Revenons à la journée du 1er août 2022. Pour une raison connue de lui seul, le général Baseleba s’est rendu, ce jour là, à la Prison militaire de Ndolo où sont incarcérés des condamnés. C’est le cas notamment de l’ex-major Ngoy Kenga Kenga, ancien commandant du tristement célèbre « Bataillon Simba ». Tireur d’élite Ngoy y purge la « peine capitale ». Et ce pour avoir torturé à mort le défenseur des droits de l’Homme Floribert Chebeya Bahizire et son compagnon d’infortune Fidèle Bazana Edadi. Inutile d’ajouter que « Kenga Kenga » est un des fidèles parmi les fidèles du général fugitif John Numbi Banza.

Baseleba Bin Mateto était porteur d’un colis destiné comme, par hasard, à Christian Ngoy qui a pour dada les arts martiaux. La démarche de cet officier supérieur est inhabituelle. Officier du ministère public, son rôle le place du côté de l’accusation. Cette initiative intempestive éveilla l’attention du colonel Flory Manga Bakafwa, le directeur de cet établissement carcéral. Le contenu du colis provoqua la stupeur: Une arme AK 47 munie de 14 cartouches, un revolver de type GP Gerico avec un chargeur contenant 14 cartouches. Sans omettre une matraque électrique. Un équipement digne de « Rambo ».

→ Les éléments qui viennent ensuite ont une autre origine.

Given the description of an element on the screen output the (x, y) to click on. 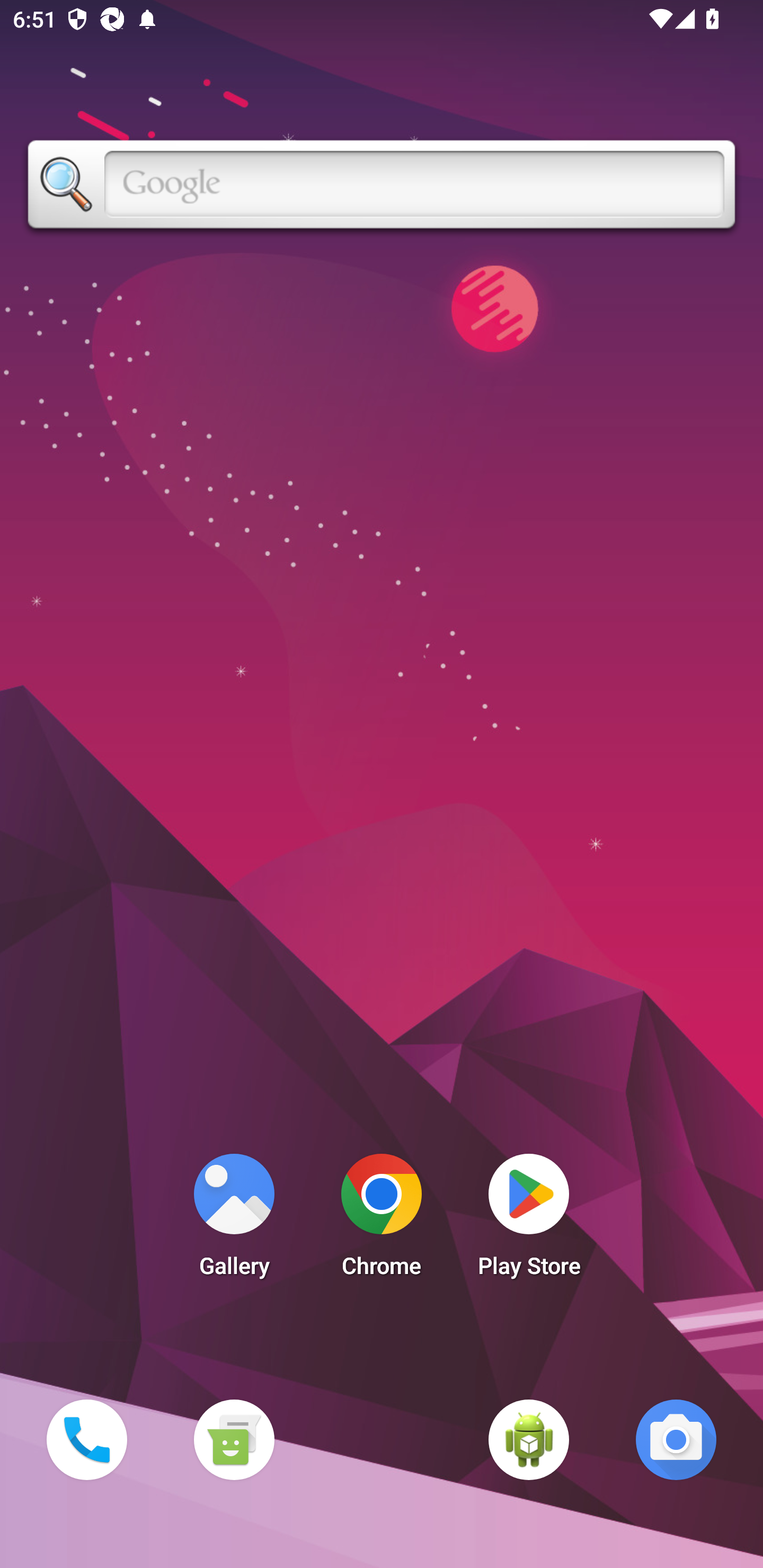
Gallery (233, 1220)
Chrome (381, 1220)
Play Store (528, 1220)
Phone (86, 1439)
Messaging (233, 1439)
WebView Browser Tester (528, 1439)
Camera (676, 1439)
Given the description of an element on the screen output the (x, y) to click on. 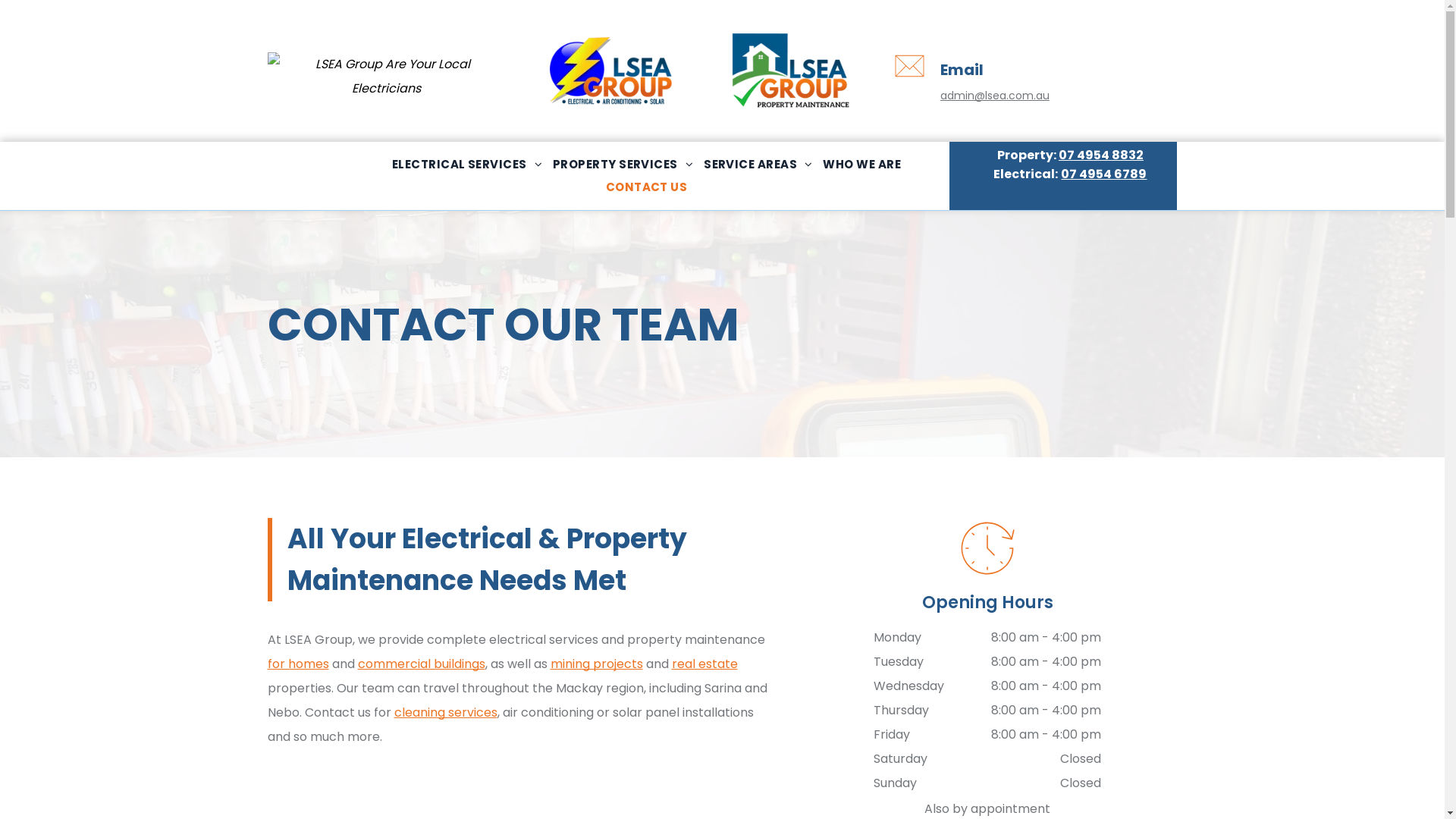
CONTACT US Element type: text (646, 186)
WHO WE ARE Element type: text (861, 164)
ELECTRICAL SERVICES Element type: text (466, 164)
LSEA Group Property Maintenance Element type: hover (790, 69)
commercial buildings Element type: text (421, 663)
real estate Element type: text (704, 663)
cleaning services Element type: text (445, 712)
PROPERTY SERVICES Element type: text (622, 164)
07 4954 8832 Element type: text (1100, 154)
LSEA Electrical Group Element type: hover (609, 75)
SERVICE AREAS Element type: text (757, 164)
LSEA Group Are Your Local Electricians Element type: hover (385, 76)
for homes Element type: text (297, 663)
07 4954 6789 Element type: text (1103, 173)
mining projects Element type: text (596, 663)
admin@lsea.com.au Element type: text (994, 95)
Given the description of an element on the screen output the (x, y) to click on. 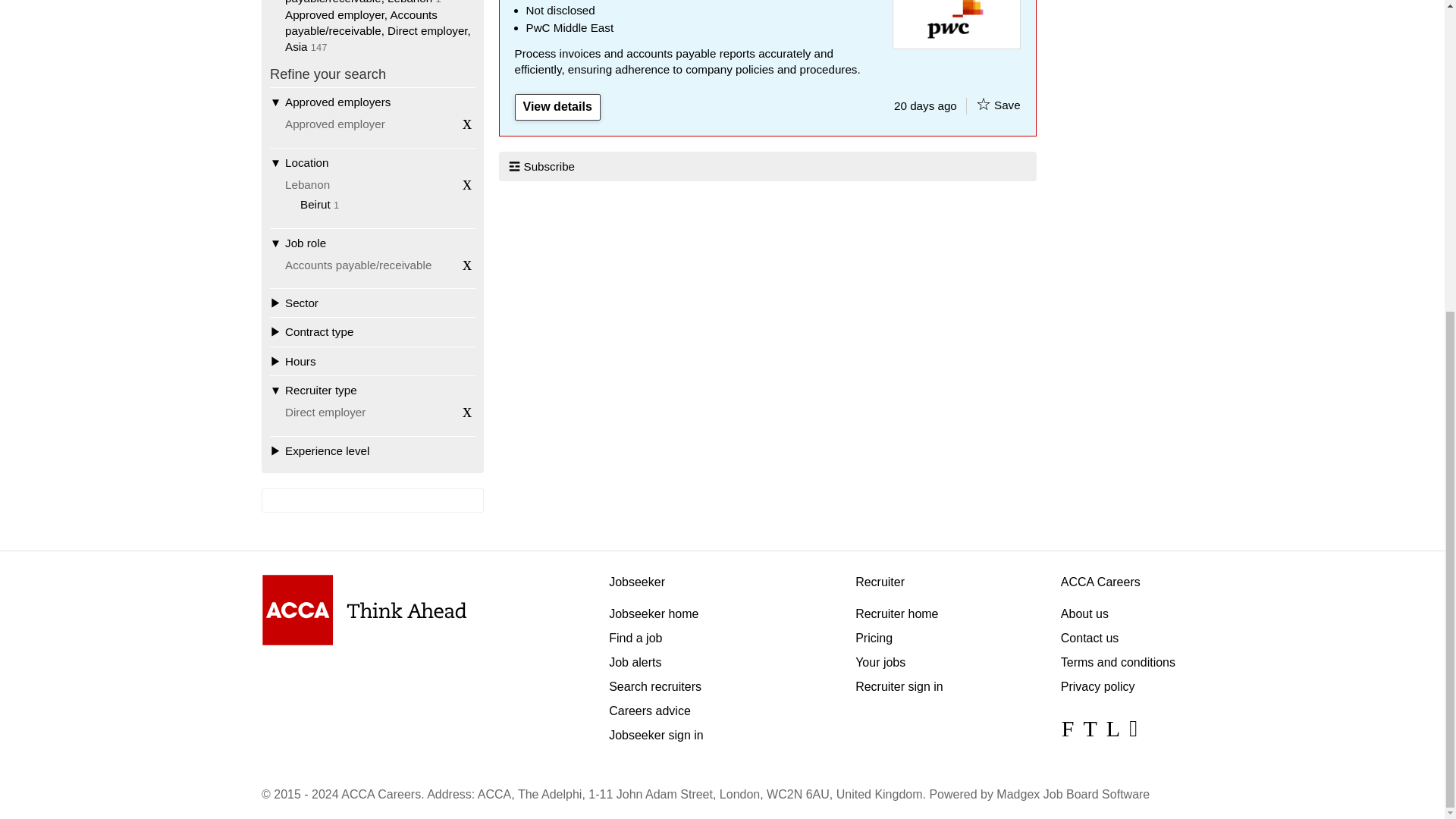
Add to shortlist (983, 103)
Remove selection (467, 183)
Beirut (314, 204)
Job role (372, 242)
Remove selection (467, 122)
Remove selection (467, 410)
Location (372, 162)
Remove selection (467, 263)
Approved employers (372, 101)
Given the description of an element on the screen output the (x, y) to click on. 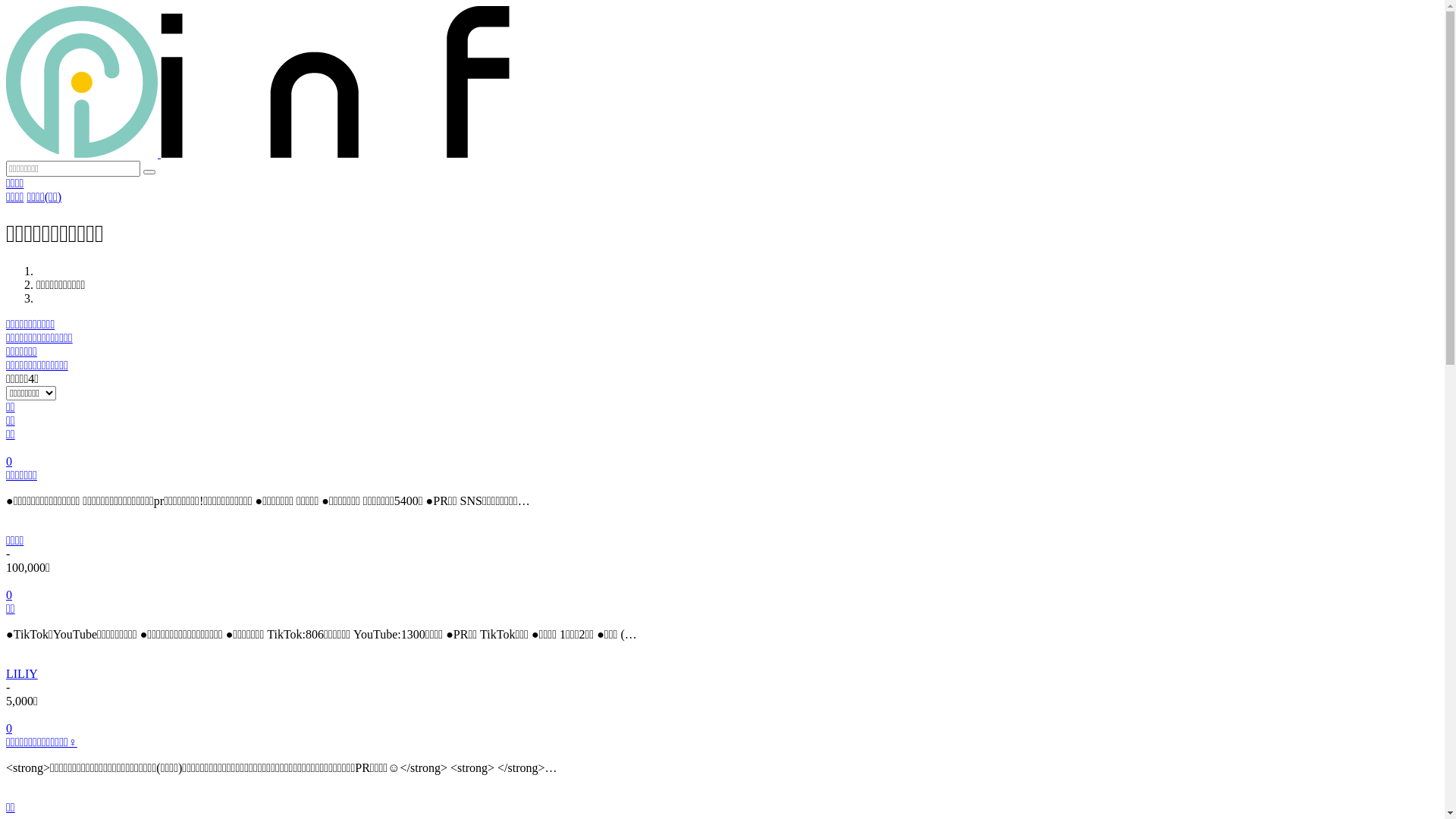
0 Element type: text (722, 454)
LILIY Element type: text (21, 673)
0 Element type: text (722, 721)
0 Element type: text (722, 588)
Given the description of an element on the screen output the (x, y) to click on. 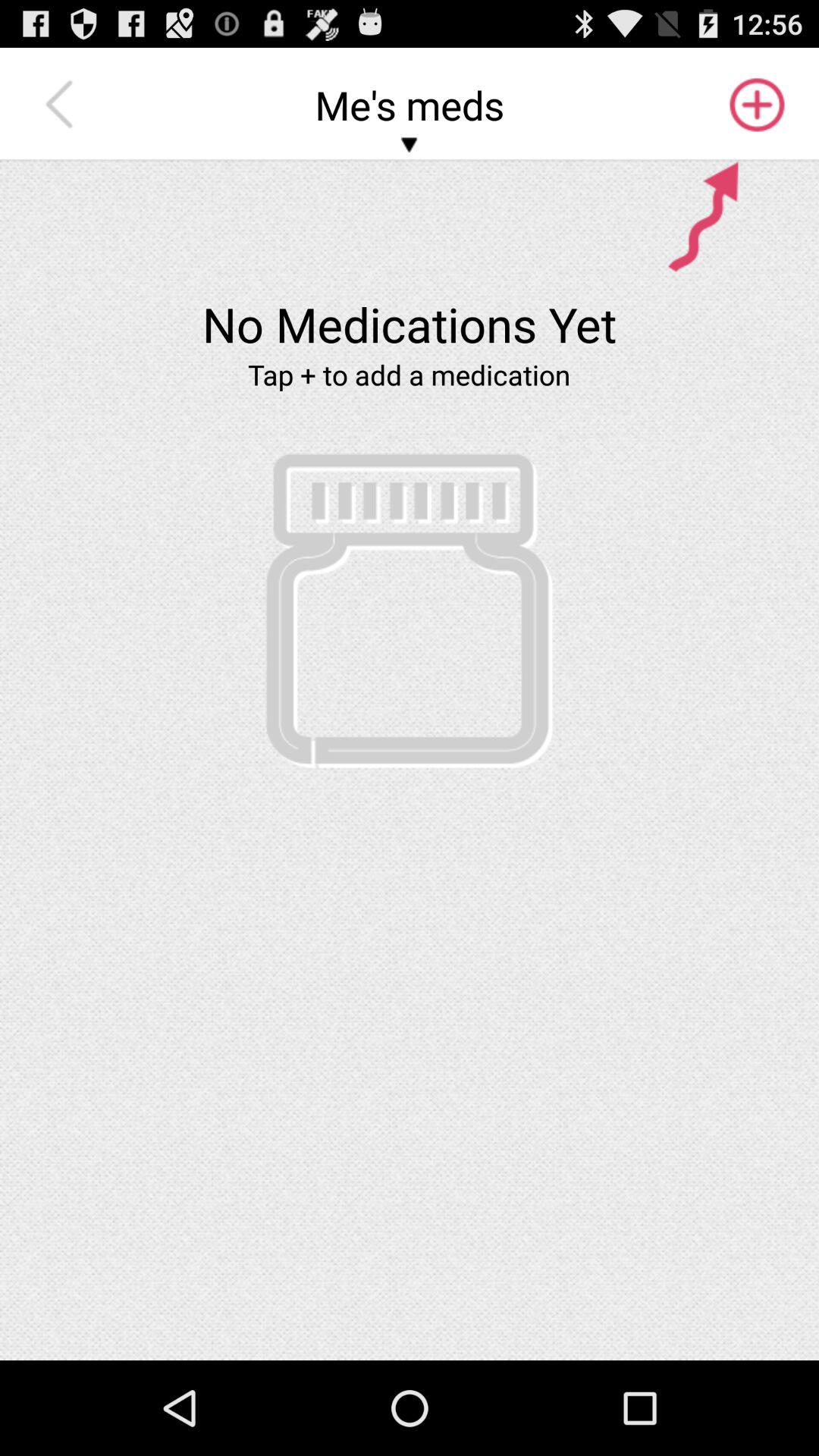
open the item to the left of me's meds (63, 104)
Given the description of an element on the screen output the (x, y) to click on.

Le président Felix Tshisekedi Tshilombo

En droit pénal, les actes commis par ce Général constituent ce que les pénalistes appellent la « tentative punissable ». Le délinquant avait pris la résolution de commettre le crime ou délit. Ce crime ou délit a été mis en échec par des circonstances indépendantes de la volonté du suspect.

QUID DU MOBILE?

Le général Baseleba a comparu le 17 août devant la Haute Cour militaire. Une question taraude les esprits: quel était le mobile de ce haut magistrat en apportant des armes à un dangereux prisonnier? Malin comme un vieux singe, l’accusé Baseleba de s’exclamer: « Je voudrais parler au le chef de l’Etat ». Il ajoute: « Je ne voudrais pas que ce qui est arrivé à Mzee Laurent-Désiré Kabila arrive à l’actuel Président ». Georges Mirindi a failli s’étrangler en entendant ces mots: « J’ai juste rigolé en pleurant de le voir affirmer vouloir éviter un sort tragique à Fatshi ».

Jean-Baseleba Bin Mateto sait apparemment de quoi il parle. D’après Georges Mirindi, l’homme avait pour rôle d’effacer les indices et de « biaiser les enquêtes » tout en feignant de « rechercher les coupables à faire condamner à des peines imaginaires ».

Dans un communiqué daté du 10 août 2022, l’ACAJ (Association congolaise pour l’accès à la justice) exhorte la justice d’agir « avec rigueur ». L’histoire ne dit pas si le président Felix Tshisekedi serait disposé à recevoir Jean Baseleba Bin Mateto, un officier au comportement digne de voyou. Qui se dissimule derrière lui? Affaire à suivre.